Yes, I seem to remember metallic as well. Or maybe that was the taste of the nib?

At one time, maybe not any more, newspaper ink has a high grease content. If you suffered from your windscreen wipers screeching across your car windscreen then a quick wipe over with some scrunched up newspaper put a transparent lubricating film on the screen - problem solved.
 
Dentists taste of latex, cloves and other nastiness.

Please note, I have never eaten Dentist.
 
I had a hygienist who's gloves tasted of grape. Weirded us both out that I couldn't keep my tongue out of her way.
 
I have a question - is it more important to accurately relate the taste of ink, or to evoke a particular sense? Modern ink could be tasteless or have a faint tang of copper (for example), but would the more experienced writers here consider declaring it to taste of petroleum and rubber and asphalt with a metallic aftertaste that reminds you of licking flagpoles as a kid? Right now, after working on papers all week, I suspect ink would taste salty and oily, like a mix of blood and tears and the grease of the machinery that is grinding me down in my desperate attempt to get through the week. Should the setting and tone influence the taste, so long as it remains within the realm of believability, or is absolute factual accuracy of primary importance?
 
I'm kinda disappointed. I imagined ink would taste like what a freshly printed newspaper or football program would; acrid and repugnant

Then again, as chrispenycate says, that's probably the chemicals used to treat the paper that I smell, rather than ink.
 
I think you need to be a little careful. There are many different kinds of ink that are, I believe, totally unrelated.

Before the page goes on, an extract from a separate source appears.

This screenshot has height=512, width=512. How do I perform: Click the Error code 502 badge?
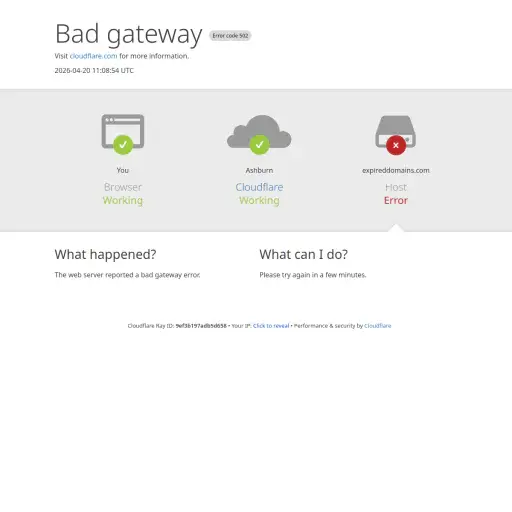click(x=230, y=36)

As someone said above I thihnk print presses use acrylic based ink; very thick and sludgy. No idea what that would taste like.

Ink jet printers use, I believe, the most expensive liquid buyable on the high street (more expensive than the most expensive perfumes); almost certainly a totally different composition designed for it's 'jetting' qualities, rapid absorbtion and drying. I've no idea what that would taste like and it's way too expensive to sample :).

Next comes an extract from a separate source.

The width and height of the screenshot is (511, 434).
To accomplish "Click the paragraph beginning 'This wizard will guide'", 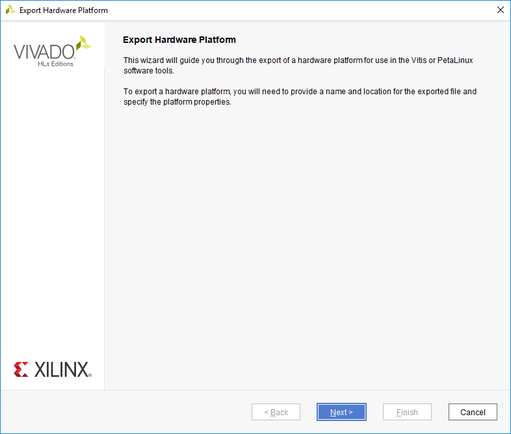I will pos(298,65).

I've no idea what pen inks are made of but I do have extensive experience of dipping pens in ink wells in my (early) school years. Also dipping wads of blotting paper in ink wells and then flicking them across the room at your enemy of the moment :eek:. The consequence was permanently inky fingers which at that tender age often resulted in visibly inky teeth, mouth, clothes, you name it. Distinctly mettalic and, I would agree with an earlier poster, reminiscent of blood.

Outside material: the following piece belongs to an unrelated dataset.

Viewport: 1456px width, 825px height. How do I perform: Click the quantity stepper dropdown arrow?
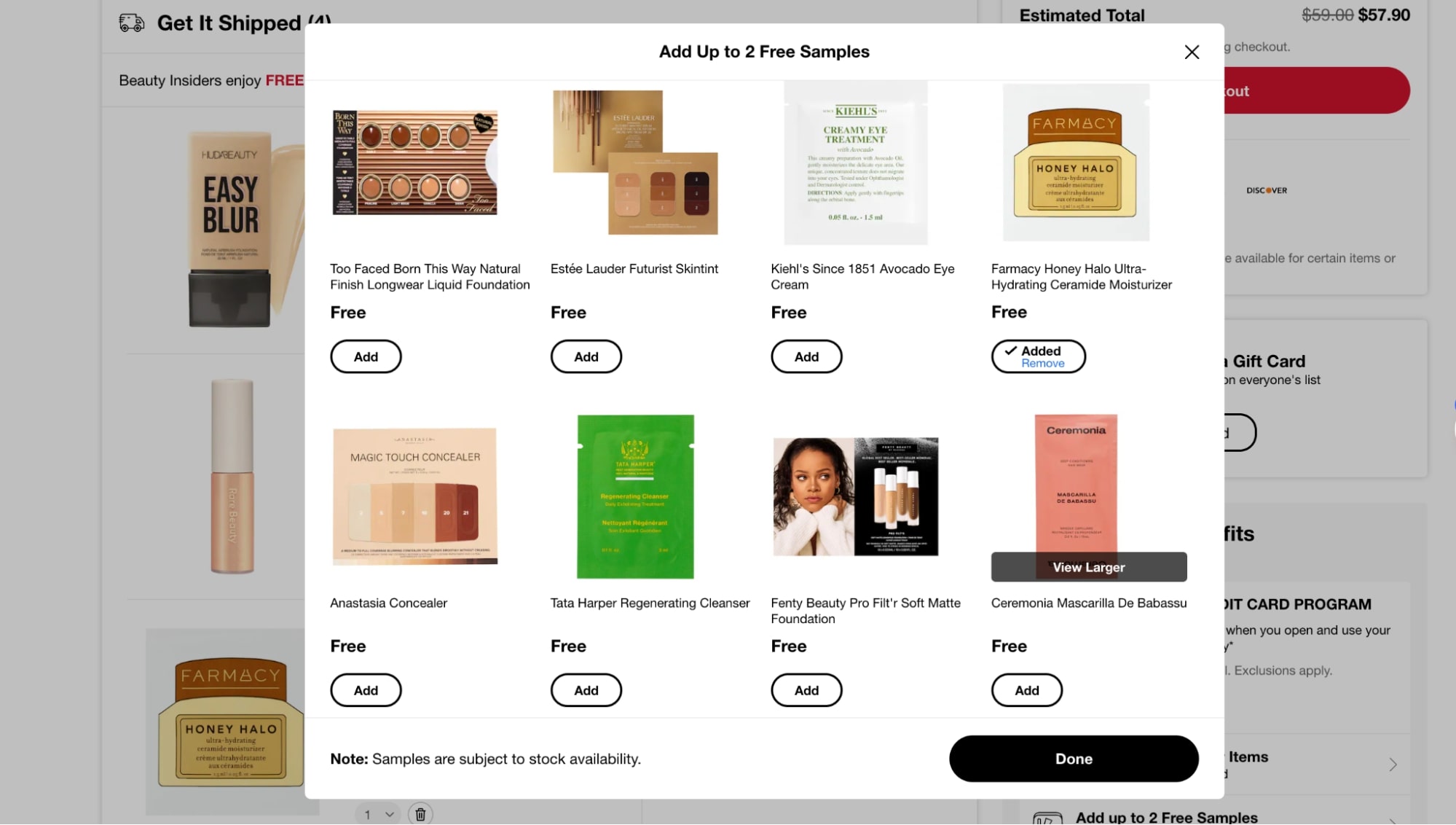pyautogui.click(x=388, y=813)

Classrooms have never been the same since the invention of biros (and adoption of biros, I wasn't allowed to use them in school until possibly sixth form). Sad eh?
 
Ink is nasty. It's horrible and tests your gag reflex. You would not be making a habit of eating it. There is no other flavor that you can relate it to.

I used to chew on ballpoint pens when I was younger, and I wouldn't call it nasty. It seemed rather acidic or metallic tasting, but the formulas have probably changed since then. I'll agree that there is nothing you can compare it to. It tasted like ... ink.